Proof: The proof here is essentially the same as the proof that finite total ordering are also also a well orderings. We prove that a minimal element exists by finding it.

Let $$a_1$$ be an element of $$S$$. If $$a_1$$ is minimal, then we have found a minimal element. If not, then there is an $$a_2\in S-\{a_1\}$$ such that $$a_2\prec a_1$$. We repeat this procedure if $$a_2$$ is not minimal and find $$a_3\in S-\{a_1,a_2\}$$.

By repeating this procedure, we find a minimal element in at most $$|S|-1$$ steps. Thus one exists.

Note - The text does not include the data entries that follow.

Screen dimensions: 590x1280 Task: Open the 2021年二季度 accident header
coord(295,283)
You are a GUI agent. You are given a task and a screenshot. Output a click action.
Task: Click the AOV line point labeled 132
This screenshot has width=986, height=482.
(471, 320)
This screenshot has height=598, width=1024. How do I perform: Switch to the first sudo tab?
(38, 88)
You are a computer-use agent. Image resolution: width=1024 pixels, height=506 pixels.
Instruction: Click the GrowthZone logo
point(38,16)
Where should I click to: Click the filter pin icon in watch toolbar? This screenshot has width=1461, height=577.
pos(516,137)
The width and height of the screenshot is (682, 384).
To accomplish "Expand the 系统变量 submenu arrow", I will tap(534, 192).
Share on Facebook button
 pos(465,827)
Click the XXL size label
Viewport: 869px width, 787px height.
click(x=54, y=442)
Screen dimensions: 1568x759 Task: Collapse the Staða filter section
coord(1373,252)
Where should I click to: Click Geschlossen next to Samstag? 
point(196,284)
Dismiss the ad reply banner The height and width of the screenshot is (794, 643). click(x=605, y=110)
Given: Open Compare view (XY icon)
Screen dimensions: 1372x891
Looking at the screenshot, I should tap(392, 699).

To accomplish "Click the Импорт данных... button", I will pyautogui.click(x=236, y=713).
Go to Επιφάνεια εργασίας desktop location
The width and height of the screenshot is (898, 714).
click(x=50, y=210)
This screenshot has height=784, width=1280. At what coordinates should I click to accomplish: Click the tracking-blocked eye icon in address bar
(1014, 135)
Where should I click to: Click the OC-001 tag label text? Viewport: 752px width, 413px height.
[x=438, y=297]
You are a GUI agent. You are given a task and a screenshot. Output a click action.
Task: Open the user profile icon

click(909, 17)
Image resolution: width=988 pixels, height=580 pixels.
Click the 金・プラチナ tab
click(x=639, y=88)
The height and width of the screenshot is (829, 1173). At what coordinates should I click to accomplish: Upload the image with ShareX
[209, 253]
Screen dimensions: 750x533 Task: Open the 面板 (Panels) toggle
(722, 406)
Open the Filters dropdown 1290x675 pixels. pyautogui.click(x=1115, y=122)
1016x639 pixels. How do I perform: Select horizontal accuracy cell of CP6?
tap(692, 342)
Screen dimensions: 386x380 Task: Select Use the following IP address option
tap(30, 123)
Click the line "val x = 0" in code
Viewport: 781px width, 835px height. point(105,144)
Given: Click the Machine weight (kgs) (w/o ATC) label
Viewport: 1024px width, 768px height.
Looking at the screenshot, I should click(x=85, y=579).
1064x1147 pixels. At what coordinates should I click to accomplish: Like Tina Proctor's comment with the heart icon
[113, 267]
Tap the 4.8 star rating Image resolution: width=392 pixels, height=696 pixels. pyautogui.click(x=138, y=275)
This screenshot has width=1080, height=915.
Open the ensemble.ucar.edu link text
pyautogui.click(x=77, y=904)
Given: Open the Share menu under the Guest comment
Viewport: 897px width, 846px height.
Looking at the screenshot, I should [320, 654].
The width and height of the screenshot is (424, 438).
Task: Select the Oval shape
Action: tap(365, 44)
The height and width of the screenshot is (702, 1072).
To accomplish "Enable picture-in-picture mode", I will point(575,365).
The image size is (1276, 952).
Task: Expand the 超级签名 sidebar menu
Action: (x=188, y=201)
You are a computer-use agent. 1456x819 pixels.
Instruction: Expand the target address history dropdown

• This theorem implies that we could always extend a partial order to a total order if we needed to.
• This is called topological sorting.
• The algorithm is basically: find a minimal element and declare it the least element; repeat.
procedure topological_sort(S, ⪯)
ordered = []
until S is empty:
a = a minimal element from S under ⪯
S = S - {a}
ordered += [a]
return ordered
• We can use topological sorting to come up with an order to perform non-totally-ordered operations.
• For example, calculating values in a spreadsheet.
• Let two cells in the spreadsheet $$c_1$$ and $$c_2$$ be related if calculating the value in $$c_2$$ depends on the value in $$c_1$$.
• e.g. if cell D2 contains the formula C2+A2 then we would have $$(\text{C2},\text{D2}),(\text{A2},\text{D2})\in R$$.
• This is a partial order, if we don't allow circular-dependencies in the calculations.
• Creating a total order by topological sorting gives us an order we can calculate the values in the cells, without ever using out-of-date data.